4. Build partnerships
Find other local attractions or museums trying to solve the same problems and whose audience might share similar interests, then build co-marketing campaigns or sponsored events. For instance, our clients at The Space Foundation Discovery Center in Colorado Springs formed a partnership with the nearby Garden of the Gods Visitor Center to fund a bus shuttling visitors between their two attractions on busy weekends.
There are dozens of creative partnership opportunities with local restaurants or ice cream shops, other attractions, parks or events to create unique experiences that add value beyond what you’re able to offer.
5. Bring exhibits to the community
If you want people within your community to visit your museum, then you need to be part of the community. Look for ways to bring your exhibits to life and encourage people to visit your museum after they experience your traveling exhibits, local camps, or classroom presentations.
For example, the ArchaeoBus is a mobile archaeology classroom in Georgia that travels around to schools and communities to engage kids with the science behind human history. Meanwhile, the Nomad Art Bus visits schools around Tampa Bay and lets kids express their creativity through paint.
While you don’t need a bus to be active in the community, these are two strong examples of organizations laying a foundation for archaeology and art appreciation which can turn into future museum exhibits.
6. Leverage local influencers and publishers
Many museums have a strong public relations arm to their museum marketing where they send out press releases and reach out to local newspapers and TV stations. While these outlets are useful for mass broadcasting, museums may be ignoring groups who learn about events and activities in different ways.
Look at local blogs and websites (like I Love the Burg here in St. Petersburg, Florida) that promote community events. Consider testing ads through online radio like Spotify instead of traditional radio broadcasts. Invest in social media ads for your event promotion. If you want to reach new audiences or connect with old ones, find out where they get their information.
7. Put some pennies into programmatic advertising
Programmatic advertising allows you to reach highly-targeted audiences on a shoe-string budget. From re-targeting visitors to your website, to hitting folks looking for something to do on a rainy Saturday afternoon, to sharing new exhibitions or events with your members, programmatic offers platforms to gain awareness and even measures those who walk through your doors as a result.

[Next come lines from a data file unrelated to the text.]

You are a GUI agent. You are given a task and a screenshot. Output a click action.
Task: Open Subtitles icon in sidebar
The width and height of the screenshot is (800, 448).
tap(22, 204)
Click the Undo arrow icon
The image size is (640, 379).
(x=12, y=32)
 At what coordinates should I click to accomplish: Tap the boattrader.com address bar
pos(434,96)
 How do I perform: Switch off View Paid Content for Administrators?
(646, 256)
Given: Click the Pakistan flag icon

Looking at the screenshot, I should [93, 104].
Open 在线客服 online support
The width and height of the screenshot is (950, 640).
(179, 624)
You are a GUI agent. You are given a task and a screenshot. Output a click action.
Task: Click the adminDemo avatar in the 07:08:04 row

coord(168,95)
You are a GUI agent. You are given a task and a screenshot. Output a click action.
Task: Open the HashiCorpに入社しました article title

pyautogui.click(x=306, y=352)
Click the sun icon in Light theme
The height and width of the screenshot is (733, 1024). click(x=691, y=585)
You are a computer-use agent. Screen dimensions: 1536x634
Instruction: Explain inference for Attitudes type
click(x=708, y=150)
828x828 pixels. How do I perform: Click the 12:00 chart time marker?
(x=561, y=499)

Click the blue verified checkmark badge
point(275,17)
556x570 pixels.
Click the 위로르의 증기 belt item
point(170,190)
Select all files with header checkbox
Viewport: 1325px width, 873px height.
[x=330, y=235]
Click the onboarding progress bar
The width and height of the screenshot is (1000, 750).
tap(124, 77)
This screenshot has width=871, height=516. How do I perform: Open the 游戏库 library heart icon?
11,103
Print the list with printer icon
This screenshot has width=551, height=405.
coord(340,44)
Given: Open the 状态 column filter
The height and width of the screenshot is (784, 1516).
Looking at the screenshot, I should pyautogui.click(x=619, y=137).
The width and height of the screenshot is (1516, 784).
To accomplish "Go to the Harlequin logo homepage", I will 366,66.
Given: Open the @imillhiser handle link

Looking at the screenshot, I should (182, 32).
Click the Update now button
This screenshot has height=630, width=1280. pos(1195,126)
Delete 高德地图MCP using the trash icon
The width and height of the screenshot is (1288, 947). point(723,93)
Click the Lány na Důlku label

Start by creating some great campaigns that address the early and later stages of your potential visitors’ journeys – those who don’t know a thing about you and those who know and love you might be influenced by different messaging, so consider that.
Then, set up audiences and tools that share those campaign assets across their myriad devices, on relevant websites and platforms. Be sure to use a DSP (like the one we mostly employ) that measures lift to get a true count of the number of visitors who’ve interacted with your ads – you’ll be surprised how your foot traffic correlates with your ad reach!
Get Creative!
You don’t need the marketing budget of the Kennedy Space Center or the name recognition of the Louvre in Paris to successfully market your museum. With a little creativity, you can develop a museum marketing strategy that leverages digital channels and brings people to your exhibits. The ultimate goal? Inspire people to tell their friends about the amazing experience they had.